みたび、ぐるぐるぐるっ、と腹が振動する。


3匹目の子供ゴブリンが、大城の腹から上半身をあらわした。

「こんにちは、パパ。僕、パパに出会えてうれしいの!」


「ひいいいいっ。うるさい! 向こうへ行けええええっ!」


「パパ、顔色が悪いよ。僕心配だよ。身体を大切にしてね!」


「ひっ……、人の内臓を食っといてなんだ、その言いぐさはっ! ひいいいっ!」


「だって、パパの肉が、僕をここまで育ててくれたんだよ。どうせパパは、もう死んじゃうんでしょ。だったら、パパの身体のお肉が腐ってもったいないじゃない。僕はパパの身体を大切にして、最後まで有効利用したいんだよ! 安心して。僕は親孝行だから、ちゃんと残さず食べてあげるからね!」


「うるさいっ! 失せろおおおっ!」


「ううっ、かわいい子供に向かってその言いぐさはないよ」


「もじもじすんなぁーっ! おまえは俺の子じゃないっ!」


「パパ……おしっこ」

「いいから失せろ! 僕は、おまえのパパではないいいいっ!」


「ひどいよぉー。こんな森の中で、小さい子供たった一人を追い払うって。パパには良心というものがないの?」

「いいから、とっとと失せろおおおおーっ!」


杖で払うと、3匹目の子供ゴブリンも逃げて、森の中に消えていった。



大城は、腹にヒールをかけて、必死で表皮をふさぐ。なんとかふさがったところで、大城のMPが尽きた。

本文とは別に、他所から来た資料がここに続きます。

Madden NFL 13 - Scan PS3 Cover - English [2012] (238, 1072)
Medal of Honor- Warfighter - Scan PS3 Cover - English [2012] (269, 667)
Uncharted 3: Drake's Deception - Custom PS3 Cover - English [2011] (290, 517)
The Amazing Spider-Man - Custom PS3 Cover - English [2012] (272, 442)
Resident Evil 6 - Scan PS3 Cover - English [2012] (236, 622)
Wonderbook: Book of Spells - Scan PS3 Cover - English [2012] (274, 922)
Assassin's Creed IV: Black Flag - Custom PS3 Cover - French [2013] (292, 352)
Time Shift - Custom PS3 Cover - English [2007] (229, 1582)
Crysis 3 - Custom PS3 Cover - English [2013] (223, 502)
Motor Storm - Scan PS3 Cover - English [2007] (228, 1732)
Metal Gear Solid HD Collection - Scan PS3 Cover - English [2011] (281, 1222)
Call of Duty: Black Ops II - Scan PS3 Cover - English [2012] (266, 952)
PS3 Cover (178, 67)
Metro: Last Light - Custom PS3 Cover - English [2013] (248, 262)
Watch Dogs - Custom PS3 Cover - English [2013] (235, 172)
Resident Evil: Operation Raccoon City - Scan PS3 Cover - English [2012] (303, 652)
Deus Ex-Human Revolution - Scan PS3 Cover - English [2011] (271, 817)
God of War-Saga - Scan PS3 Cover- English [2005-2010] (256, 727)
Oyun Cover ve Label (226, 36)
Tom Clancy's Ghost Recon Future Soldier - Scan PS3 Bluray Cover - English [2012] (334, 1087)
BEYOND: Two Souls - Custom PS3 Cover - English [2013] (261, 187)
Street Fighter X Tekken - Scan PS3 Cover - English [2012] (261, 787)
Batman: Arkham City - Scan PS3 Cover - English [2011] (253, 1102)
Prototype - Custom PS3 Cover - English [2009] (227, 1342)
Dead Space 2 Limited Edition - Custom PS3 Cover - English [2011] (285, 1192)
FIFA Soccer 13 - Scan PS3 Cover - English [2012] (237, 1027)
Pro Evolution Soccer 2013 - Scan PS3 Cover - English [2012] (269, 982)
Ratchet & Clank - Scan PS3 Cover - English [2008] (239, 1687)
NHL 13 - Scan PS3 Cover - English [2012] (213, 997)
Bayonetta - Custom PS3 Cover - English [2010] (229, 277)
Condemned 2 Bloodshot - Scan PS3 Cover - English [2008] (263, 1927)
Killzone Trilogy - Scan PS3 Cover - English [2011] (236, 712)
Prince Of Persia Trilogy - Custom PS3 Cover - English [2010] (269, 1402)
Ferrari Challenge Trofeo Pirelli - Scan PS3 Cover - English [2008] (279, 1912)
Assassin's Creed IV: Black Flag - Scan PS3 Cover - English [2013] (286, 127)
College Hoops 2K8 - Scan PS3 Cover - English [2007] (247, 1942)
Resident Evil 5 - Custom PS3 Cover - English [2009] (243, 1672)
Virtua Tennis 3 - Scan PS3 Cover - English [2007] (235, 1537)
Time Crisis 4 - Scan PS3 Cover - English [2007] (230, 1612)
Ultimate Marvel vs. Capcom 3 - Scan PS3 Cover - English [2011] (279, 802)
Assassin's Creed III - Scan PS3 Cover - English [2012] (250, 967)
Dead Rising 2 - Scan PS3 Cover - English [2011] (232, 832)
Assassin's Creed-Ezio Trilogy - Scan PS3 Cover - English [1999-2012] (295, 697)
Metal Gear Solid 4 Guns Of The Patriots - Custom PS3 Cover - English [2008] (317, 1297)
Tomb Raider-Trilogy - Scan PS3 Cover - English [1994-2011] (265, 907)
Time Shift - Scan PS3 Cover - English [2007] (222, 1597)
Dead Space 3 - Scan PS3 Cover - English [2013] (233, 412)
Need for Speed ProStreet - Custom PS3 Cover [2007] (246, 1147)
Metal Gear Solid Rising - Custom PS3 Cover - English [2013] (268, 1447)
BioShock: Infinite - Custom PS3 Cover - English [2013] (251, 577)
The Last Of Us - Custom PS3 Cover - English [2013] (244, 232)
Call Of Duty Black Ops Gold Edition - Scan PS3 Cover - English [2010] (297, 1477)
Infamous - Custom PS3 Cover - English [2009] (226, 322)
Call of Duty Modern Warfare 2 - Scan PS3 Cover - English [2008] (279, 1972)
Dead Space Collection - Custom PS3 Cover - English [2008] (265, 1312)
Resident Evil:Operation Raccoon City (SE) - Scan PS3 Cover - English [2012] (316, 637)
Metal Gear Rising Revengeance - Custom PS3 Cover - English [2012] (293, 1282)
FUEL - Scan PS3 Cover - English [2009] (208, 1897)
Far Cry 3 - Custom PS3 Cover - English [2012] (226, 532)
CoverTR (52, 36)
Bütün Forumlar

もはや大城には、まともに動く力さえ残っていなかった。かすむ意識で、呆然と木漏れ日が落ちてくる木々の枝葉を見上げる。


「ハア……、ハア……、ハア……」

疲れ切った大城は、肩で息をしていた。


もう、ゴブリンは腹から出てこないようだ。


少し安堵した、そのとき……


ガサッ。


下生えの雑草とこけを踏みわけて、見知った連中が現れた。


あの小汚い村人の7人組だった。


落ち武者狩りの彼らは、獲物の体力がゼロに近くになるまで、ずっとしつこく尾行してきたのだ。



今、大城の体力は、ほとんどゼロになっていた。


村人たちが、竹槍のとがった先を向けながら、ゆっくりと大城に近づいてくる。


「くうううっ……」

囲むように周囲から迫ってくる7人の村人に対して、もはや、大城の口からはうめき声しか出なかった。あまりにもダメージが蓄積した大城の身体は動かない。



さらに、竹槍の先が大城にせまる……


この世界でも、戦闘職が百姓のような雑兵以下ともいえる者たちの手にかかって死ぬのは、最悪の不名誉とされいた。



グサッ。


複数の竹槍が、同時に肉を刺す音がした。


「うあああああっ!」

大城の最後の悲鳴が森に響き渡った。



……その後、大城の姿を見たものはいない。